Ида делает отчаянный рывок и, резко вдохнув, открывает глаза.
Несчастливый дом
Рихард Краузе одел неброский серый городской костюм, кепку и, попыхивая сигаретой, вышел из своей квартиры в солидном доме, который до революции вероятно населяли сливки общества.
Даже в полуразрушенном и откатившемся в средневековье городе были дома, где по вечерам горел электрический свет, а из окон лилась патефонная музыка и звенел мелодичными колокольчиками беззаботный женский смех.
Дворник с куцей бороденкой бросил мести и так старательно согнулся в поклоне, что чуть не уронил шапку. Краузе наградил его взглядом.
Гауптштурмфюрер был осторожным человеком и все же не мог побороть зудящее чувство незащищенности, гуляя по улицам Минска в гражданской одежде.
Костюм был мешковат и больше подходил для унылой кабинетной крысы, чем для уважающего себя офицера СС. С другой стороны, мешковатость была очень на руку: в широком внутреннем кармане без труда помещалась банка мясных консервов и плитка шоколада - угощение для Раисы.
Зная, что за ним всегда может кто-то наблюдать, Краузе несколько раз хитроумно изменил маршрут, так что даже самый опытный соглядатай в конце концов потерял бы его из виду.
Затем он поймал двуколку и приказал ехать в поселок Гатово, не называя точного адреса. Оробело щелкнув вожжами, старик погнал свою клячу во всю прыть.
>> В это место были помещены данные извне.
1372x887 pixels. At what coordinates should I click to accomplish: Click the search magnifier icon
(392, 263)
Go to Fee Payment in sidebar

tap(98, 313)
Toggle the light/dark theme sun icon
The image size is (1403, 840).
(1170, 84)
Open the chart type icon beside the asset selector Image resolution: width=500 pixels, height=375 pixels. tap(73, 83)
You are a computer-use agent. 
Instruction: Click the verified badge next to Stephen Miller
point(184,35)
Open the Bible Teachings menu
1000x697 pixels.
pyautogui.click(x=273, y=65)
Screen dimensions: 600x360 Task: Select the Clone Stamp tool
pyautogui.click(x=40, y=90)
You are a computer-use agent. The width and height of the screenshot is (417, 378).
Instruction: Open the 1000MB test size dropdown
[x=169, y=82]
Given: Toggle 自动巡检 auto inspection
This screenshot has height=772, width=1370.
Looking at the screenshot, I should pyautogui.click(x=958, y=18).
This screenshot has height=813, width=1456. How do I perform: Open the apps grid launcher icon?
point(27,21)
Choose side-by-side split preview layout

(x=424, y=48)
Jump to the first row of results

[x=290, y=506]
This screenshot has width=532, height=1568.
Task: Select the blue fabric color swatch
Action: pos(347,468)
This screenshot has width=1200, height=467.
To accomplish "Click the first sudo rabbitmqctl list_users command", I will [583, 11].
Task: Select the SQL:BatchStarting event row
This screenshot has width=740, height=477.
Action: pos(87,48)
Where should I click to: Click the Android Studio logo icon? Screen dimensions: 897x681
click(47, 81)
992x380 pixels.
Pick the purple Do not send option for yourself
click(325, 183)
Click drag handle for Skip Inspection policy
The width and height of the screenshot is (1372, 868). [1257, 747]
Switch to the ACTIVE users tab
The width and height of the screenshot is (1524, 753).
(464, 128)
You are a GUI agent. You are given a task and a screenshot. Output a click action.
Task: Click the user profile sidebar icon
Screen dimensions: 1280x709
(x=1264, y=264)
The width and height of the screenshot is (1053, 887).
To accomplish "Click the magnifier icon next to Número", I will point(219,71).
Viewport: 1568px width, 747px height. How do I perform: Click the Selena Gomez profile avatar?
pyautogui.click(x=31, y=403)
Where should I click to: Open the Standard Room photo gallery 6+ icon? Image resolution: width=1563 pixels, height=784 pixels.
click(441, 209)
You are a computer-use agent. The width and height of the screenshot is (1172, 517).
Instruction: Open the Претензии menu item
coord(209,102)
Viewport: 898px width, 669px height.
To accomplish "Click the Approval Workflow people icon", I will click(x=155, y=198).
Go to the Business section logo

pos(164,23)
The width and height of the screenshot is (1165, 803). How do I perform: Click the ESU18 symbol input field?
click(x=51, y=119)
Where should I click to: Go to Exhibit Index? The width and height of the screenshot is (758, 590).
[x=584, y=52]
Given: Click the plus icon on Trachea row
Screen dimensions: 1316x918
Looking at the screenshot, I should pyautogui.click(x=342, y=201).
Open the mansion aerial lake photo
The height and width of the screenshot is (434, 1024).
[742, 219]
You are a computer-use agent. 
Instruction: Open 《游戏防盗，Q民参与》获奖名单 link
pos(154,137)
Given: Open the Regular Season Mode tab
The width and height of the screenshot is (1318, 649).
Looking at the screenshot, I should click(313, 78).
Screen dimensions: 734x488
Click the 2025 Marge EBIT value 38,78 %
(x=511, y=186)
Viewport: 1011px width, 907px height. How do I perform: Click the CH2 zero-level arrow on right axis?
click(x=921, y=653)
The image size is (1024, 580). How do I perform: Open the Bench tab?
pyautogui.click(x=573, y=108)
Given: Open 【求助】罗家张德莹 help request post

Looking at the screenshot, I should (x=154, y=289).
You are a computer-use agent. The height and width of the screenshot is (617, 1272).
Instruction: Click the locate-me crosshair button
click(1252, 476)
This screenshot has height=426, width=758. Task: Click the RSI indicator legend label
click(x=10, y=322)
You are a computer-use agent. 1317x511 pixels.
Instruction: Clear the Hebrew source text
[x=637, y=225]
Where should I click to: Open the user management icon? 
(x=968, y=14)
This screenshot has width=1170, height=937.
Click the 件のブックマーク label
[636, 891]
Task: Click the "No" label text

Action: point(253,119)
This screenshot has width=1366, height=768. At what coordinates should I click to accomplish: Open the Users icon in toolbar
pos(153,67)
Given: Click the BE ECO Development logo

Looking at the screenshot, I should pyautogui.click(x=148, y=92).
Трясясь по разбитой мостовой и глядя на бегущие мимо серые окна, Краузе думал о ней. Раиса была настоящая славянка: красивая, сильная, приятно простая и по-хорошему практичная. Три месяца назад он разглядел ее среди деревенской грязи и начал откармливать, попутно прививая азы культуры. Теперь это была уже почти фрау.